How to Find Your Way in Jeju Island
If you are (like me) quite dependent on Google Maps to navigate in foreign lands, Jeju island and Korea, in general, might be a bit of a challenge. The first thing you will notice is that Google Maps won’t show any directions for driving or getting there on foot. The reason for this is that Korea has strict rules for exporting map data to anyone outside of the country, to prevent it falling into the wrong hands (*cough* North Korea *cough*).

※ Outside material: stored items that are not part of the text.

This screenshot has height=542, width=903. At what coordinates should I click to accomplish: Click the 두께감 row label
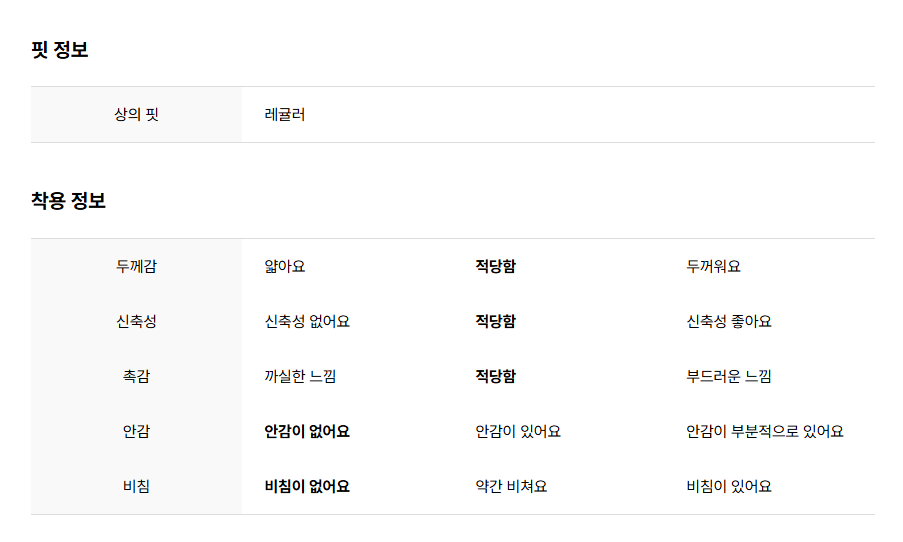(136, 266)
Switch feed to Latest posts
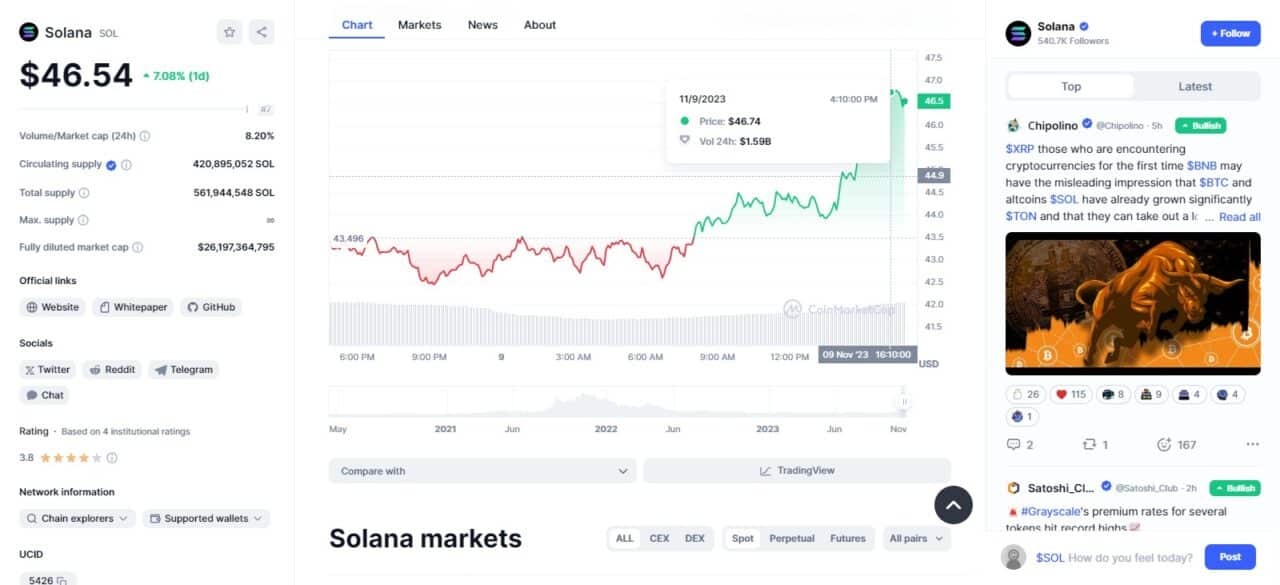 pos(1195,87)
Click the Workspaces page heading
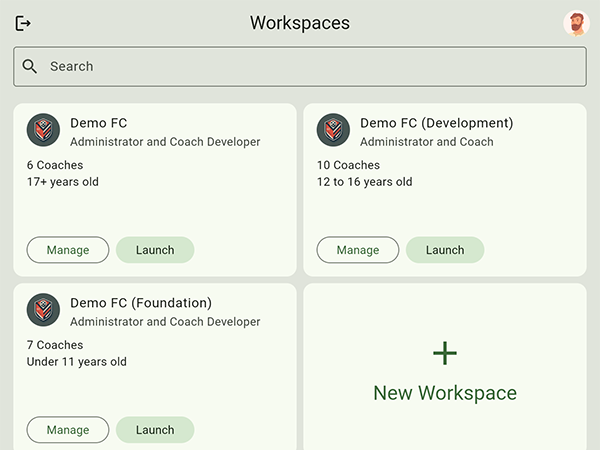This screenshot has height=450, width=600. 300,23
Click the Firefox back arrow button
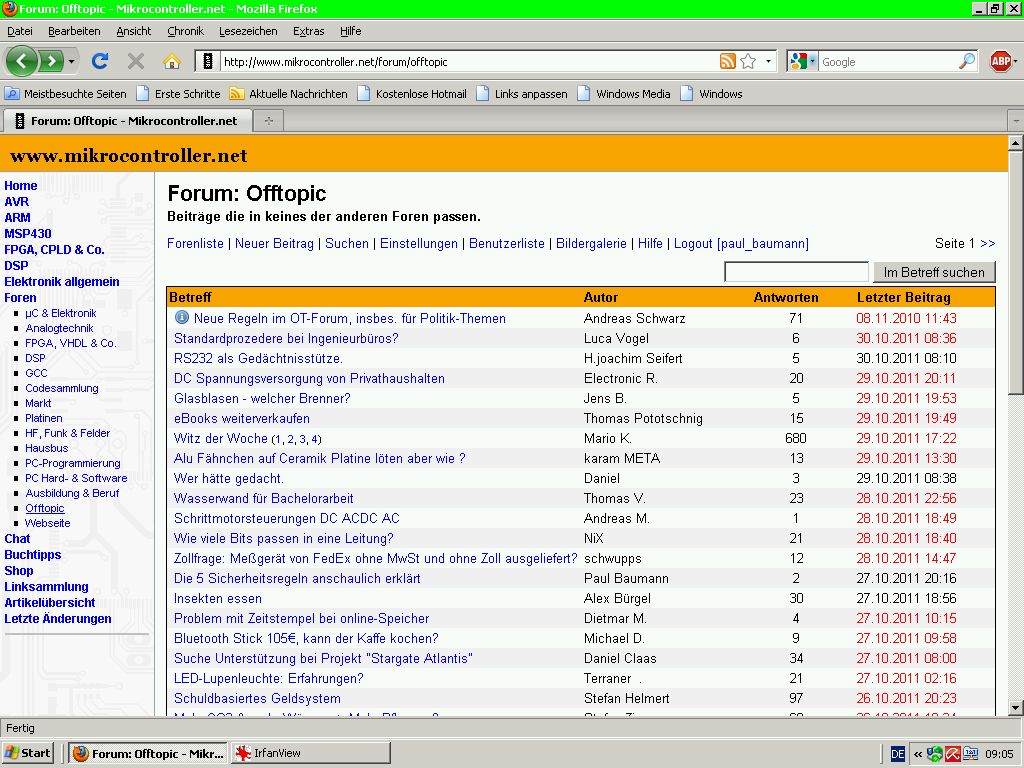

Another tricky part of navigating in South Korea is finding shops, cafes, restaurants, and other establishments. You won’t find many of them (especially outside Seoul) without using the exact Korean characters. The best workaround I could find is to try to look for the shop/cafe/restaurant on Google search. Often a blog post will pop up with the Korean name of the place next to the name written using “our” Latin alphabet. A copy paste of the characters into Google Maps and good chance you will get a hit. Instagram is another good place to find the name in Korean characters, especially for cafes and restaurants. People often post their food/drinks online and name the place using hashtags in both Korean and Latin characters.
Note: A lot of the Google Maps markers I linked to in this itinerary might look like they are building sites or like a completely different business. This is because Google’s maps and street view images of South Korea aren’t updated regularly (for the reasons read the previous few paragraphs). However, I have physically been to all of the places I mentioned, so I know they exist and can be found at the locations I put the markers.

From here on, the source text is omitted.